In [1]:
import numpy as np

###  Custom estimator

In [2]:
from sklearn.base import BaseEstimator, ClassifierMixin
from sklearn.utils.validation import check_X_y, check_array, check_is_fitted

from sklearn.mixture import GaussianMixture
from scipy.stats import multivariate_normal

In [3]:
class GaussianMixtureDiscriminantAnalysis(BaseEstimator, ClassifierMixin):
    def __init__(self, n_cmp = (2,2) , tol=1e-4 , max_iter=100 ):
        super().__init__()
        self.n_cmp = n_cmp
        self.tol = tol
        self.max_iter = max_iter

    def fit(self, X, y):
        self.X_, self.y_ = check_X_y(X, y)
        self.cls_ = [GaussianMixture(n_components=n_cmp, tol=self.tol, max_iter=self.max_iter) for n_cmp in self.n_cmp]
    
        for l, cmp in enumerate(self.cls_):
                cmp.fit(self.X_[self.y_==l])
        
        self.means_ = [cmp.means_ for cmp in self.cls_]
        self.covs_  = [cmp.covariances_ for cmp in self.cls_]
        self.pdfs_ = [[multivariate_normal(cmp.means_[i], cmp.covariances_[i]).pdf for i in range(cmp.n_components)] for cmp in self.cls_]
        
        return self  
    
    def predict_proba(self, X):
        check_is_fitted(self)
        p = np.zeros((len(X),2) )
        for k,cmp in enumerate(self.cls_):
            for i in range(cmp.n_components):
                p[:,k]+= cmp.weights_[i]*self.pdfs_[k][i](X)
           
        return p[:,1]/(p.sum(1))
        
    def predict(self, X):
        X = check_array(X)
        return (self.predict_proba(X)>0.5).astype('int64')
    

In [4]:
from sklearn.model_selection import train_test_split

In [5]:
half_circles = np.loadtxt('half_circles.txt')
hc_train, hc_test = train_test_split(half_circles, test_size=0.25, stratify=half_circles[:,2])

In [6]:
hc_train_labels = hc_train[:,2].astype('int32')
hc_train_data   = hc_train[:,:2]

In [7]:
hc_test_labels = hc_test[:,2].astype('int32')
hc_test_data   = hc_test[:,:2]

In [8]:
gmd = GaussianMixtureDiscriminantAnalysis(n_cmp=(2,2))

In [9]:
gmd.fit(hc_train_data, hc_train_labels)

GaussianMixtureDiscriminantAnalysis()

In [10]:
gmd.score(hc_train_data, hc_train_labels)

0.996

In [11]:
gmd.score(hc_test_data, hc_test_labels)

0.984

In [12]:
from sklearn.model_selection import GridSearchCV

In [13]:
param_grid = {'n_cmp': [[1,1],(2,2),(3,3), (4,4), (5,5)]}

In [14]:
grid_search = GridSearchCV(GaussianMixtureDiscriminantAnalysis(), 
                           param_grid=param_grid, n_jobs=6, cv=5, scoring='accuracy')

In [15]:
%%time
grid_search.fit(hc_train_data, hc_train_labels)

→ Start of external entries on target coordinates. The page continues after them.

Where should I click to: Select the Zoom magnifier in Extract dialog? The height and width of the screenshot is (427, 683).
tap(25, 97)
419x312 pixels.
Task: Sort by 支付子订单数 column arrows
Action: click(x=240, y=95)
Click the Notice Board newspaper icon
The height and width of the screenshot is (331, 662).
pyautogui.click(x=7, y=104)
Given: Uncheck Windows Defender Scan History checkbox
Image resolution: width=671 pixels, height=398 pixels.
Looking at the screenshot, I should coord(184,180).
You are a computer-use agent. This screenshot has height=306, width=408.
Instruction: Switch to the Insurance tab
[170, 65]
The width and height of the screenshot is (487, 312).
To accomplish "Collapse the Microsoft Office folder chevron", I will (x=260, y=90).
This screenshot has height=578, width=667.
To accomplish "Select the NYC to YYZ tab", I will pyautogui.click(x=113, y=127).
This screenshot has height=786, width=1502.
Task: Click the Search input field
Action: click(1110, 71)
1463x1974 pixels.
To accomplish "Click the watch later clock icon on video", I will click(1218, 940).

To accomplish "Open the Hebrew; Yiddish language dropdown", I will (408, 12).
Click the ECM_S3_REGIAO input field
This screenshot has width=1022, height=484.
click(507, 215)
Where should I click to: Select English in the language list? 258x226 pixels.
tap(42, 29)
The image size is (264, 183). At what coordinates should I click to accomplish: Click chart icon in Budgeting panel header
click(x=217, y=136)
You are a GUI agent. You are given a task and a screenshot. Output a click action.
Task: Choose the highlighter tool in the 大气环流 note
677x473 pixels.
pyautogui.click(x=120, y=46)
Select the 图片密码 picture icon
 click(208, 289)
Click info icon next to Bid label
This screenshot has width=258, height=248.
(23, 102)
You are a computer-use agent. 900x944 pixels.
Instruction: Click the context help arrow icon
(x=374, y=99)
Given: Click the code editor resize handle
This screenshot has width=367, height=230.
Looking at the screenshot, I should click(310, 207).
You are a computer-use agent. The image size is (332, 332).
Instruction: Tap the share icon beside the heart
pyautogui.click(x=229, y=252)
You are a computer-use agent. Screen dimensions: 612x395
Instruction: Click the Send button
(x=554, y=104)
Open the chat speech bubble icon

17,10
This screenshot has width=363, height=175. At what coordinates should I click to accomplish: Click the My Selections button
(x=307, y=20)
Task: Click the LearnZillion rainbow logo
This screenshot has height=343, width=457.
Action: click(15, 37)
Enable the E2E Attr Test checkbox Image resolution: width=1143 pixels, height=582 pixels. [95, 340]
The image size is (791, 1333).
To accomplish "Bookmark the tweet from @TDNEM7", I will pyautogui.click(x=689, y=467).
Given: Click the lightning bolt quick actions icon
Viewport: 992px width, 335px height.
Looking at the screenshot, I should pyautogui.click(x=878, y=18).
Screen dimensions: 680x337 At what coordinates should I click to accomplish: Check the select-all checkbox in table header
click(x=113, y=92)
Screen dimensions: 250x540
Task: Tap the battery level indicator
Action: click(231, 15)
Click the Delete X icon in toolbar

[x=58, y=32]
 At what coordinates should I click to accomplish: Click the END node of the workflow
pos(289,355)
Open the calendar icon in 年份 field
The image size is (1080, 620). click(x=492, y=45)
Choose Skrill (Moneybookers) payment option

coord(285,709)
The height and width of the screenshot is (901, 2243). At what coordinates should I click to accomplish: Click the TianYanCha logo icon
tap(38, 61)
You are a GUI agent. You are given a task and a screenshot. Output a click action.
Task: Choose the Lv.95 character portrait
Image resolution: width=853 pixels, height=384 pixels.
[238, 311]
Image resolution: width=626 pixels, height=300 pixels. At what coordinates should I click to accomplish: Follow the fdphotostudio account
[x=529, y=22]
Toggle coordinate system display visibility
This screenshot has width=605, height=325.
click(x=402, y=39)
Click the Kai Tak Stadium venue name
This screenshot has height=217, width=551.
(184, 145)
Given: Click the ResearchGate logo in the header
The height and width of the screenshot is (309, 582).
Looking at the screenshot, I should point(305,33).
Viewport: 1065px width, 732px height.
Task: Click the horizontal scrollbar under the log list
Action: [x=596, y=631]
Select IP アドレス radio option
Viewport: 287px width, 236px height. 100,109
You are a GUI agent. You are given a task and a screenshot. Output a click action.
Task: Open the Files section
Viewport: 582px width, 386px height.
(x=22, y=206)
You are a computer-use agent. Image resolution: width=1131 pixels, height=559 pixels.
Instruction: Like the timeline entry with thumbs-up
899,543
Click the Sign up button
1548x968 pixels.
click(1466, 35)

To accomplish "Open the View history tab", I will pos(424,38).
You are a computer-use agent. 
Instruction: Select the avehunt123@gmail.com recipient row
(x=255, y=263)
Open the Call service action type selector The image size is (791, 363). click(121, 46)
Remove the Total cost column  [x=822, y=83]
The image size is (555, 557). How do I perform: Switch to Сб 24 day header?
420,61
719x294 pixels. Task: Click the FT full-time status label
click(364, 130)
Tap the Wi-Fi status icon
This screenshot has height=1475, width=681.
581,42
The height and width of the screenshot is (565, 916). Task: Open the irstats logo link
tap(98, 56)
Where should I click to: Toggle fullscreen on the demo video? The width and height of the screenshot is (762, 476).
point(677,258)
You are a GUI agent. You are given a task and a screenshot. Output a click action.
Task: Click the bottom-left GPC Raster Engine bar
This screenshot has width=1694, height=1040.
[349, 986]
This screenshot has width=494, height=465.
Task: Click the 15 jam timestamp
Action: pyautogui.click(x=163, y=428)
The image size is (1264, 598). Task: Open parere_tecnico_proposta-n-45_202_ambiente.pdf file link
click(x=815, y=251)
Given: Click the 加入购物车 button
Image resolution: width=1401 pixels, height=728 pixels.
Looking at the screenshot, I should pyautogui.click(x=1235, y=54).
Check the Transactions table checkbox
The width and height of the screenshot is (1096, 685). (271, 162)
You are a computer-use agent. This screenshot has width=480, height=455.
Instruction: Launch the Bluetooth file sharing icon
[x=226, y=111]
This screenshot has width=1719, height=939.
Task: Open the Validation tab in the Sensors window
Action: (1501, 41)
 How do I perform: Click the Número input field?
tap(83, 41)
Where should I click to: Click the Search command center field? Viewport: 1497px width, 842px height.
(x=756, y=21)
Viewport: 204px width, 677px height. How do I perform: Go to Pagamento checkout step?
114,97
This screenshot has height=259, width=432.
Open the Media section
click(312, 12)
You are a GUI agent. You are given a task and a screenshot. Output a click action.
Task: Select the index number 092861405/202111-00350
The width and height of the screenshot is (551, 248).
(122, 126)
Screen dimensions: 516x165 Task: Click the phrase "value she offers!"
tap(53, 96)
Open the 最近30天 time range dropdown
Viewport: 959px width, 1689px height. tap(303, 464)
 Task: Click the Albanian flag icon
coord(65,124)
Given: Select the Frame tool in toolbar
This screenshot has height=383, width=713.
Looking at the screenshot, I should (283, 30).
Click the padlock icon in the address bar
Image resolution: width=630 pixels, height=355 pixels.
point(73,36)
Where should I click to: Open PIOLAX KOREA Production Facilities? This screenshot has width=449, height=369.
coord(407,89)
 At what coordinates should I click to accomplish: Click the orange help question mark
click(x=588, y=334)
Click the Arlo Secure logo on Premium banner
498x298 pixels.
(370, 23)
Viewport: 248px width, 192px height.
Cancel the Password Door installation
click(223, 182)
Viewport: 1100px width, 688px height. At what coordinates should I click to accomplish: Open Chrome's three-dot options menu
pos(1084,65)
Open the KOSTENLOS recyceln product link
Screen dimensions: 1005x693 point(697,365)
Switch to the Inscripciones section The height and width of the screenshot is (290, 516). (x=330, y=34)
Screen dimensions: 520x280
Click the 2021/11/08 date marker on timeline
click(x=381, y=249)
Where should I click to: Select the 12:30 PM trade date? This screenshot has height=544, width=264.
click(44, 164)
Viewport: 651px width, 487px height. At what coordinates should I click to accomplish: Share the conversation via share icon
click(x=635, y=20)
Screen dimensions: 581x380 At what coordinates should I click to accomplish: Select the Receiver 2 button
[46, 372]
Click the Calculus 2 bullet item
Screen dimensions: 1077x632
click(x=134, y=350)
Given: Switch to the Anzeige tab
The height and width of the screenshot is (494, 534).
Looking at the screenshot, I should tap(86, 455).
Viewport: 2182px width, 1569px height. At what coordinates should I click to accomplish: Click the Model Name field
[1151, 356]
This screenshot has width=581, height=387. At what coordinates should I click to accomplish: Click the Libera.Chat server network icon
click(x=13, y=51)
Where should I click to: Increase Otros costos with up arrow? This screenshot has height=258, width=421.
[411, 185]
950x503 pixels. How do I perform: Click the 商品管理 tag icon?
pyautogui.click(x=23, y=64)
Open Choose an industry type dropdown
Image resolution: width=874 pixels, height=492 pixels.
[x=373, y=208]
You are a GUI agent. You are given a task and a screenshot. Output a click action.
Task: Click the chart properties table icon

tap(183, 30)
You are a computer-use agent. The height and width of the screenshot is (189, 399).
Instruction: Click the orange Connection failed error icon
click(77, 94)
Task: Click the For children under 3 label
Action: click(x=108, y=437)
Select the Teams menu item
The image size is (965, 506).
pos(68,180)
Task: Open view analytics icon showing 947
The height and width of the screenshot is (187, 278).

CPU times: user 246 ms, sys: 62.2 ms, total: 308 ms
Wall time: 1.06 s


GridSearchCV(cv=5, estimator=GaussianMixtureDiscriminantAnalysis(), n_jobs=6,
             param_grid={'n_cmp': [[1, 1], (2, 2), (3, 3), (4, 4), (5, 5)]},
             scoring='accuracy')

In [16]:
import pandas as pd

In [17]:
pd.DataFrame(grid_search.cv_results_).sort_values(by='rank_test_score')[['param_n_cmp','mean_test_score']]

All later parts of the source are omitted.